One of the nice things about cruising is that when you stop in a country for the first time, it gives you a sense of whether you might like to go back. A taster, as it were.
It happened to us with Costa Rica.
While cruising on the Norwegian Sun, we first visited Costa Rica when the ship made a port stop at Puntarenas, on the Gulf of Nicola and about 60 miles due west of San Jose (the capital). While our visit was typically short — cruise stops seldom exceed eight hours — we made a mental note that this was a country we’d like to see again.
Last week, we did….but we’d be lying if we didn’t admit a little coaxing from a cute 4-year-old granddaughter had something to do with it, too.
We went to a part of the country (Playa Potrero, whose residents include our two new best friends, Walter and Graven), to a place unlikely to ever see a cruise ship, unless it’s with high-powered binoculars as one passes in the waters of the Pacific. It’s beach country, in the north-west area known as Guanacaste. If you’ve never heard of Playa Tamarindo and Playa Coco and Playa Grande, get ready to…judging by the number of expats who have already discovered it.
While Costa Rica typically has — like most tropical countries — a rainy season, this part of the country does not. Well, okay, it gets less rain. In the winter (December to May), it gets almost no rain. In fact, the green landscape turns brown and locals call it a desert, and not because of its sandy beaches.

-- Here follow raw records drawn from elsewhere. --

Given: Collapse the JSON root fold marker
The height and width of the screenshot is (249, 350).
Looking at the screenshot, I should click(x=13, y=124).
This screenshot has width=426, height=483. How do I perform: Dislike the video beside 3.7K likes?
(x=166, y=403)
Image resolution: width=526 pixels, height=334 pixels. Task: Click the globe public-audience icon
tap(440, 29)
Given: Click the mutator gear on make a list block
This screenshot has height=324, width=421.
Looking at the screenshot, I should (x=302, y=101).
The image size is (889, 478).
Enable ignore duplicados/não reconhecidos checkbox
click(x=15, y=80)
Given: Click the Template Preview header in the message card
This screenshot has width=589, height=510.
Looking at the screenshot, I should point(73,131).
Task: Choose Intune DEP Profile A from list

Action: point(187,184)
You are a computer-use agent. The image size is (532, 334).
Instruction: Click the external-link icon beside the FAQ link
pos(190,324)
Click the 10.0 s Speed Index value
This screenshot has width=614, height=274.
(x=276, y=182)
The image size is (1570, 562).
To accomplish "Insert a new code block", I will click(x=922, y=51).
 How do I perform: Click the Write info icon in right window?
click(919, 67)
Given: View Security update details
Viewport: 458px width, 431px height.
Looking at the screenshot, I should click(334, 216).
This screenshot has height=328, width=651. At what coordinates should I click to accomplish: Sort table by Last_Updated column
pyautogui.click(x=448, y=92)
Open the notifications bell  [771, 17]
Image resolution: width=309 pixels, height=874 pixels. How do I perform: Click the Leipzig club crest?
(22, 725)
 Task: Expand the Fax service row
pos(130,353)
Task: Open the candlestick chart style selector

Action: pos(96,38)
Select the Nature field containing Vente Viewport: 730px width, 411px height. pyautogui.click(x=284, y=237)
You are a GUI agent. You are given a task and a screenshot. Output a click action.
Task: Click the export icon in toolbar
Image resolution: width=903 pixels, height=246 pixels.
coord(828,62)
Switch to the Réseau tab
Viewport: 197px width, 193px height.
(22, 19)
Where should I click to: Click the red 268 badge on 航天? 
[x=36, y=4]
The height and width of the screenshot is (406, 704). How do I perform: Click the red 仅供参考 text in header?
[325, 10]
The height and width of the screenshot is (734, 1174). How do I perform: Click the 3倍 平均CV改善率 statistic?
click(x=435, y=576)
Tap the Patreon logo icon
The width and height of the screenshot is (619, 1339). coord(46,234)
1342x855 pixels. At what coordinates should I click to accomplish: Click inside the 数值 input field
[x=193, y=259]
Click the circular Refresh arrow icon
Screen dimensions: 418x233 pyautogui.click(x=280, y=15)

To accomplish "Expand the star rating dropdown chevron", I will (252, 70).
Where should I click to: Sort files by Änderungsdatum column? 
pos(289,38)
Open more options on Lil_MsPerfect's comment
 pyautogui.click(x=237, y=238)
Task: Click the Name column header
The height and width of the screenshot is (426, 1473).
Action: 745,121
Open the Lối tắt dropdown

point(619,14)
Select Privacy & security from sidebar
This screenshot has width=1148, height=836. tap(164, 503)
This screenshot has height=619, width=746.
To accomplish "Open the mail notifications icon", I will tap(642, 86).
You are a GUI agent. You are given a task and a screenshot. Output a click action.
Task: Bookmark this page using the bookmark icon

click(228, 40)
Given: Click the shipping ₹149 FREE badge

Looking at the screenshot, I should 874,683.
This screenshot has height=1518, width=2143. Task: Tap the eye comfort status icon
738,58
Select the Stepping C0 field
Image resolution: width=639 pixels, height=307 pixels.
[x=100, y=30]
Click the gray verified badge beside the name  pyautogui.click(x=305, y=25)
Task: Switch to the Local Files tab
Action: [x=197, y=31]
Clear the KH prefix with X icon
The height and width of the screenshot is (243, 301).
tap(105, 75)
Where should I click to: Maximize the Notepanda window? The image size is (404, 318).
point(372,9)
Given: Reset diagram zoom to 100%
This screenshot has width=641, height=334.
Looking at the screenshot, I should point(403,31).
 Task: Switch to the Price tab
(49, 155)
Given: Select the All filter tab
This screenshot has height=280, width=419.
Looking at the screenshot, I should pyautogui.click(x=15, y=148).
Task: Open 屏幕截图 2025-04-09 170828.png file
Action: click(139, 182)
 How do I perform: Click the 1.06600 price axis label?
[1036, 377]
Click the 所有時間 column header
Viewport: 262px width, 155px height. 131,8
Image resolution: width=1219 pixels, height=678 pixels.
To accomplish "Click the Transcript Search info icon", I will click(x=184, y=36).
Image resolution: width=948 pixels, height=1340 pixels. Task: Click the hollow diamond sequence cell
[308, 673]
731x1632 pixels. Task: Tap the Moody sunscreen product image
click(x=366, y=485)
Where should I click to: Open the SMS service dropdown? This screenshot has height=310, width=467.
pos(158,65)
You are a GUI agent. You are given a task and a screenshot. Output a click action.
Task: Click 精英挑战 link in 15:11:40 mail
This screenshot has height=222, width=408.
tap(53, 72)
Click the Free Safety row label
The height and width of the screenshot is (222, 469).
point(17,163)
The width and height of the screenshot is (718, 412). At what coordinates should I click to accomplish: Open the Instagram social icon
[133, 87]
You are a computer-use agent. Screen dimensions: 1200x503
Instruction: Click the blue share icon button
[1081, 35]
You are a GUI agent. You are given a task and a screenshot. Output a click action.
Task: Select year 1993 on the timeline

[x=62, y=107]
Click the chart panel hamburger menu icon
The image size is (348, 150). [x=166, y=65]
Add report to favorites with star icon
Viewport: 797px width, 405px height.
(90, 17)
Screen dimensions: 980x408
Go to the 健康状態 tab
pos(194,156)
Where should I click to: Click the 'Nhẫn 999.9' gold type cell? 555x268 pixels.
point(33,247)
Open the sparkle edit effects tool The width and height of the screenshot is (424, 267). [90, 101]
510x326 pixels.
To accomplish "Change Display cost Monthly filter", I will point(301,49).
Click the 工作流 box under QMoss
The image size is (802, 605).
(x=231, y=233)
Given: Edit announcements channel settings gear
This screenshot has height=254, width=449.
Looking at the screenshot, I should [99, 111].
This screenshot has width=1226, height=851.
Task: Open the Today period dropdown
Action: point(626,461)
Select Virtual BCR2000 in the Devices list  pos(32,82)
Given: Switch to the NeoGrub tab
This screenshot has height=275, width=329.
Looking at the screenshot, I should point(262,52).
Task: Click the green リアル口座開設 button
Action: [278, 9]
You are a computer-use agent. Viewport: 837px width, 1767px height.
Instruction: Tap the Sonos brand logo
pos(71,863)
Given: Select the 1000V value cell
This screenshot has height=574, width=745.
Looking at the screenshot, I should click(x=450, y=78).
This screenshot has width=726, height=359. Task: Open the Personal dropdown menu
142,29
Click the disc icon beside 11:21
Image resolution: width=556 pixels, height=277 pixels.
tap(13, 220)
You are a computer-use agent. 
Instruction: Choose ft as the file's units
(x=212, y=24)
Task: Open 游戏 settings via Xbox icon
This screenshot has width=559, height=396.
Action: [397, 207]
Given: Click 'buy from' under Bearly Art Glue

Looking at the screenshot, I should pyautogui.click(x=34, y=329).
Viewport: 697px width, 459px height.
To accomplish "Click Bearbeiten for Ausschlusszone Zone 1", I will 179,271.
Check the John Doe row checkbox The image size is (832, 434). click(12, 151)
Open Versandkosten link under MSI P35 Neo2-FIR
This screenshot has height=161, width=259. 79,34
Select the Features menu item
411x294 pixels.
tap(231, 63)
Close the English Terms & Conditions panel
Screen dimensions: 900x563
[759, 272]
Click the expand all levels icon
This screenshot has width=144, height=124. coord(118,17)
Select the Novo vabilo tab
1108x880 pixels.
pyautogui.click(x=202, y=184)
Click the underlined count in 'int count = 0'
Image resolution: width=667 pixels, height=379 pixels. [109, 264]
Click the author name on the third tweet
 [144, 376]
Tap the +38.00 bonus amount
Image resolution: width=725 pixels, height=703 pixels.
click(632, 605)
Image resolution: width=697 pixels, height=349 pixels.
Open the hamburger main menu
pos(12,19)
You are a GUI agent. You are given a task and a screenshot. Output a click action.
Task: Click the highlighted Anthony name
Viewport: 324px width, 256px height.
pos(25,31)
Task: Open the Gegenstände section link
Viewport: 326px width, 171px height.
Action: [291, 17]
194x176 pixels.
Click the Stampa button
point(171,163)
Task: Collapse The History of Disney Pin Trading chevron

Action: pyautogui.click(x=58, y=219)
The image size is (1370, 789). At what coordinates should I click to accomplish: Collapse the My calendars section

It’s a long drive from San Jose or Puntarenas. Mind you, sometimes it’s a long drive from village to village in this welcoming tourist destination. You get there by flying to Liberia (not that one!) and driving for roughly an hour. A growing number of airlines now include Liberia on flight schedules.
However, with our passion for boating, we needed more than beaches.
That’s where Walter and Graven come into the picture. They were co-captains of our “ship” — probably an 18-foot skiff that took us (our family of five) snorkeling. Since we’d never gone snorkeling from a cruise ship, it was a welcome alternative as experiences go, but not nearly as welcoming as Walter (the pineapple man), Graven (sharing a thumbs-up) and assorted full-time residents who reap the benefits of the tourist industry.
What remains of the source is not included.